Foto: Zoltan Gergely Kelemen, dpa | Grenzpatrouille: Ungarische und polnische Polizisten und Soldaten sichern die mit Zaun und Stacheldraht bewehrte Grenze zwischen Ungarn und Serbien.
Mariele Schulze-Berndt
 |  aktualisiert: 10.10.2016 03:36 Uhr

Am Sonntag lässt Ungarns Regierungschef Viktor Orbán sein Volk darüber abstimmen, ob Ungarn Flüchtlinge aufnehmen soll. Mehr als ein Jahr hat die Wahlkampagne gedauert und zweistellige Millionenbeträge verschlungen. Doch das Referendum richtet sich nur vordergründig gegen die von der EU beschlossenen Quoten, wonach Ungarn in diesem Jahr 1240 Asylbewerber aufnehmen soll. Es gibt auch innenpolitische Gründe, warum sich Orbán als Rebell gegen die EU und Verteidiger des Abendlandes stilisiert.

Anfang 2015 hat der rechtspopulistische Regierungschef seine Zweidrittel-Mehrheit im Parlament verloren. Seither sieht er sich unter Druck – auch, weil in seinem Umfeld Korruption und Vetternwirtschaft blühen. Mit dem Flüchtlingsthema will er seine Macht festigen.
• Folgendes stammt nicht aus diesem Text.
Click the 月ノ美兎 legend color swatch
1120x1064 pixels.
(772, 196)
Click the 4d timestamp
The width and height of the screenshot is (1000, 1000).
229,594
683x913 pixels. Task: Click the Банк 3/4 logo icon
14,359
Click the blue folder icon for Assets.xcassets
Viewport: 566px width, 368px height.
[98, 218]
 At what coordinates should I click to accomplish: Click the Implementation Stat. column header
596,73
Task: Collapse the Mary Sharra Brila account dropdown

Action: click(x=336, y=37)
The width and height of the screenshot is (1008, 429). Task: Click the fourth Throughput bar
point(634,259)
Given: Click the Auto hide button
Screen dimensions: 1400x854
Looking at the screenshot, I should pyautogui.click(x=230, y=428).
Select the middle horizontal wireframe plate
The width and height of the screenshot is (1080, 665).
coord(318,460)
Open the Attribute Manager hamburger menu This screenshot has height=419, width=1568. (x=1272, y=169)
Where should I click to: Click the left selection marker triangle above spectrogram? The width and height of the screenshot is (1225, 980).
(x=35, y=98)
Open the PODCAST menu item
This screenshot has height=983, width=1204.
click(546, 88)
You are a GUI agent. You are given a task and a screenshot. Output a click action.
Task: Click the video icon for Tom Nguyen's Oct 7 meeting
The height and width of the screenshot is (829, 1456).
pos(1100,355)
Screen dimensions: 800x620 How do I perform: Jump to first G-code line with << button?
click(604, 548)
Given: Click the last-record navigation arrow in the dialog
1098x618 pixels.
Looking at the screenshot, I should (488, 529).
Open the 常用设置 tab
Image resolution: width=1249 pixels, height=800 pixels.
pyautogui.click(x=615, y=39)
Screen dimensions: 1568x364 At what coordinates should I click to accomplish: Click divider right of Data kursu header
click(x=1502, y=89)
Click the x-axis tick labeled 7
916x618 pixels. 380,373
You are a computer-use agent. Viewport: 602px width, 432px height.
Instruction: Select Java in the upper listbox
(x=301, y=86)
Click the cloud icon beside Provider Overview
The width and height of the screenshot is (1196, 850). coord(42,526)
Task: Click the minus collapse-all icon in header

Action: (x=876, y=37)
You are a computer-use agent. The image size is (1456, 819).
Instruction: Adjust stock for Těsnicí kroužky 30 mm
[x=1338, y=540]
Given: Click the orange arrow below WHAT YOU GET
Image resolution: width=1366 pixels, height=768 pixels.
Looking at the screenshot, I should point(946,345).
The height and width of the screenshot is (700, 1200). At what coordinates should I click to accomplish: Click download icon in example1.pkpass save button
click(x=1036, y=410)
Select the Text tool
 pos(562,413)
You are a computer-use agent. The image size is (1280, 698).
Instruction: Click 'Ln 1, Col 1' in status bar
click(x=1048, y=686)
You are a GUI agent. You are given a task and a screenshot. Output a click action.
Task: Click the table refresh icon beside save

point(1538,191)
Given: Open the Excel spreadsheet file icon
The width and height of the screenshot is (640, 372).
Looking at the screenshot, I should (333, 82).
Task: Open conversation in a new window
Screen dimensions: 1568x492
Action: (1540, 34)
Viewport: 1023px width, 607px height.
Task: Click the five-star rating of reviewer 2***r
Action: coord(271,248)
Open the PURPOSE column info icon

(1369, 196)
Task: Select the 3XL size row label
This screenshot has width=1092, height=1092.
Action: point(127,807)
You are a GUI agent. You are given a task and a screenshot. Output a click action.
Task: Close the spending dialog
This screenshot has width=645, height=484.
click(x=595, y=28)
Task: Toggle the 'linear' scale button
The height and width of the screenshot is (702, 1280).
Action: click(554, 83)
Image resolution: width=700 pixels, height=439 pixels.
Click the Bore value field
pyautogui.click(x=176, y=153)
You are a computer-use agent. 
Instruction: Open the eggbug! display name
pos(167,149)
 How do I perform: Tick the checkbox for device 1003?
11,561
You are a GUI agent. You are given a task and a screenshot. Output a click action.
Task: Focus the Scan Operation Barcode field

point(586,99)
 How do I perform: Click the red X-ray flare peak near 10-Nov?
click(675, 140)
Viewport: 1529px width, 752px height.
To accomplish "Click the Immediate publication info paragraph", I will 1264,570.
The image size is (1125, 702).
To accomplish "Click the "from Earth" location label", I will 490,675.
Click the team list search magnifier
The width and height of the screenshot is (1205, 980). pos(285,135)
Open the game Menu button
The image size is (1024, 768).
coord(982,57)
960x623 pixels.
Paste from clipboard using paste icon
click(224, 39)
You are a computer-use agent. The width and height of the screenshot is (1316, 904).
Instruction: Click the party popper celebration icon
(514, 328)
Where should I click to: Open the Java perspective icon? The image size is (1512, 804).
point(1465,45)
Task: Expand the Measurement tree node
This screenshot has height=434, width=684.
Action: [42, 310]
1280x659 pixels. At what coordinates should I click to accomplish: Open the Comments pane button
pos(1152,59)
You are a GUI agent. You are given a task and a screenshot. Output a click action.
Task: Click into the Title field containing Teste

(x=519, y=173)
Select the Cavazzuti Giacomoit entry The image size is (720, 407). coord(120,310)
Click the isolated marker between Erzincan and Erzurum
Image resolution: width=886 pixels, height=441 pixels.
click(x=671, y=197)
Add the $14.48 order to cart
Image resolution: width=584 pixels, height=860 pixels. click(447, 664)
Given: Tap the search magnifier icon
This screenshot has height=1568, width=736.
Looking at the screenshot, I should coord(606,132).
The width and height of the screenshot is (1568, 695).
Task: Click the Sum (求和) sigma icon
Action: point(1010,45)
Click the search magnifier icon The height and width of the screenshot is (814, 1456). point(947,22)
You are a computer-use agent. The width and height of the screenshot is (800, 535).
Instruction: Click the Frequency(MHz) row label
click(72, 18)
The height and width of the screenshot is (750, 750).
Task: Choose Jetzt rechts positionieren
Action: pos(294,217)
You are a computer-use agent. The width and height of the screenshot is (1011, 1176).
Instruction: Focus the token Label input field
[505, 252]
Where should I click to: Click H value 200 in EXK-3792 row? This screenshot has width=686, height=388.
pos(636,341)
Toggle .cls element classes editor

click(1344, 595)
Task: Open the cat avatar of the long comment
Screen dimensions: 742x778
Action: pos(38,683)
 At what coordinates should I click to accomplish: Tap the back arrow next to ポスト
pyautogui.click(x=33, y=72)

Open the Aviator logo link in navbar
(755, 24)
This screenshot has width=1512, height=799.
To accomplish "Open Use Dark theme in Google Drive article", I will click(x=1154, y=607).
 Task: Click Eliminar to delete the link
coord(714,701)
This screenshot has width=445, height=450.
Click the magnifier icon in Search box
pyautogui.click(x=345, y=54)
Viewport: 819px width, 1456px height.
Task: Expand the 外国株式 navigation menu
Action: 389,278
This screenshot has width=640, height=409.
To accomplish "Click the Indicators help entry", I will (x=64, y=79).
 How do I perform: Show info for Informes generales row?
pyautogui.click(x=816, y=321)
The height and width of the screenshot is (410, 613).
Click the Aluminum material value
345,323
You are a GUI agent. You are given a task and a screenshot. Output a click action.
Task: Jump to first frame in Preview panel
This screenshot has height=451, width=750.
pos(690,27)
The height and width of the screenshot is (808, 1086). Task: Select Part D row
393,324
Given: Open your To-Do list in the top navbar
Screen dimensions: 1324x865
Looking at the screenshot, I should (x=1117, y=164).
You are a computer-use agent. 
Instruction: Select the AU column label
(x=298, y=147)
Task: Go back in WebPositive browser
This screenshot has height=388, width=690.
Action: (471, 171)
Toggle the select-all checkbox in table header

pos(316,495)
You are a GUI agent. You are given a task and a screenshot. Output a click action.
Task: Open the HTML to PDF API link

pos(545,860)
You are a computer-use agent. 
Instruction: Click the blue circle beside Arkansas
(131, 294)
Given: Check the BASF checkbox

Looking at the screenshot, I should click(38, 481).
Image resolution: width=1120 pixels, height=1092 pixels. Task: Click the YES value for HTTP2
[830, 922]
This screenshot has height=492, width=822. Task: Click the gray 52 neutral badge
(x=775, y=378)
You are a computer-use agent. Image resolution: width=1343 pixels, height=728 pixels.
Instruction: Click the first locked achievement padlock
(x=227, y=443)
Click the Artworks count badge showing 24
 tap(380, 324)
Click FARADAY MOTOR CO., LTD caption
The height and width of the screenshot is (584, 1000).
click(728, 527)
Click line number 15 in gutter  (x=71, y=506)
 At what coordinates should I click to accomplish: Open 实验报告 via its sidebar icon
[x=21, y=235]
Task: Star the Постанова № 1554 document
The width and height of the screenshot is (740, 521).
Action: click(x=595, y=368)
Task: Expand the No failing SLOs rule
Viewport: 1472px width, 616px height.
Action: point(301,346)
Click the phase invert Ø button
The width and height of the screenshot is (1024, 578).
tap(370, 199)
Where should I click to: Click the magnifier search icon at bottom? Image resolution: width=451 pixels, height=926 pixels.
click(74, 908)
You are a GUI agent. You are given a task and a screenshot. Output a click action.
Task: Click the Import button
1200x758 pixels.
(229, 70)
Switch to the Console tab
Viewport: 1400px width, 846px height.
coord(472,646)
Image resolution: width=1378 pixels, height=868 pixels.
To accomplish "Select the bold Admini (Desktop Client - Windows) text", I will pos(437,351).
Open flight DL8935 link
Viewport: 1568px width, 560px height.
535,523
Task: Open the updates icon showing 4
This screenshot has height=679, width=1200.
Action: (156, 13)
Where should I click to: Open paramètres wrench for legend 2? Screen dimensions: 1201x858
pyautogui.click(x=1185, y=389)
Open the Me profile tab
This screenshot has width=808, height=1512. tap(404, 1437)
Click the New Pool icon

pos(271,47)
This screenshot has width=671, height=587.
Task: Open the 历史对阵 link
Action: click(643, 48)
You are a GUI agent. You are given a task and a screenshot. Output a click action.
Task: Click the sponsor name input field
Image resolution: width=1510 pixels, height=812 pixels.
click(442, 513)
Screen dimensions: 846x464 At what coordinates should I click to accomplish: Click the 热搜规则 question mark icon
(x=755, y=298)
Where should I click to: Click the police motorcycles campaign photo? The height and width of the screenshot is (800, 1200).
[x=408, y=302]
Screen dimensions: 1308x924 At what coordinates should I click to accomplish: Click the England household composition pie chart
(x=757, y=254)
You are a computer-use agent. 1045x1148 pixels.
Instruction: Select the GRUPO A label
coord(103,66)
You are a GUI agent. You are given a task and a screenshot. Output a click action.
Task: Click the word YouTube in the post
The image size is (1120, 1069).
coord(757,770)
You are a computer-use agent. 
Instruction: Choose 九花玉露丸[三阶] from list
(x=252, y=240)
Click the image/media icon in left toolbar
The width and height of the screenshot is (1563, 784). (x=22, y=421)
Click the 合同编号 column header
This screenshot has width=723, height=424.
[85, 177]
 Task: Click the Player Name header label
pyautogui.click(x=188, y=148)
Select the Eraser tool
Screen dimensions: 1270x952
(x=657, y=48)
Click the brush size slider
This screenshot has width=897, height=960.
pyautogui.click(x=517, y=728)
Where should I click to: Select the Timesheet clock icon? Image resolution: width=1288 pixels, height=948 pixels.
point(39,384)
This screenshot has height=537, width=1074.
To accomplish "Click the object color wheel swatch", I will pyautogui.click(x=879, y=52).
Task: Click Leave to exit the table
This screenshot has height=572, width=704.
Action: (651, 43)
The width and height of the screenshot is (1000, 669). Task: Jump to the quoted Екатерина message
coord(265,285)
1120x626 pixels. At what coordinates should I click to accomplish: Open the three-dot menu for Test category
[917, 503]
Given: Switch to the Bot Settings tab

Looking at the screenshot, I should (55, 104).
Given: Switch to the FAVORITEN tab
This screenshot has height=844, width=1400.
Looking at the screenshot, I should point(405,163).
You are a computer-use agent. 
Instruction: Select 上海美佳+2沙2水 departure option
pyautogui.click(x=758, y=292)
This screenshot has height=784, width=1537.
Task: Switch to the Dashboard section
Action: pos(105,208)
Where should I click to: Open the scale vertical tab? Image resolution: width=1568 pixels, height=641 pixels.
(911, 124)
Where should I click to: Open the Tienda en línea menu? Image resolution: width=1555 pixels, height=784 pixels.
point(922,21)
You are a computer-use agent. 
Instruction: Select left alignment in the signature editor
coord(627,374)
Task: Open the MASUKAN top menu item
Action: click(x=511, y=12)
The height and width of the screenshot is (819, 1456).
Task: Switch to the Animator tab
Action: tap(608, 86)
Wenn sich Ungarn mit einem oder demnächst zwei Stacheldrahtzäunen an der Grenze zu Serbien und Bulgarien „verteidigt“, dann schützt diese Grenzsicherung nach Orbáns Verständnis auch Österreich und Deutschland. Der Ungar meint, es gebe zwei einander ausschließende „Ideologien“ in der EU: „Die einen sagen, dass man in Zeiten der Globalisierung Völkerwanderungen nicht aufhalten kann. Die anderen glauben, dass unsere Landesgrenzen und unsere Zivilisation bestehen bleiben müssen“, erklärte er nach dem Flüchtlingsgipfel mit Bundeskanzlerin Angela Merkel am Wochenende in Wien.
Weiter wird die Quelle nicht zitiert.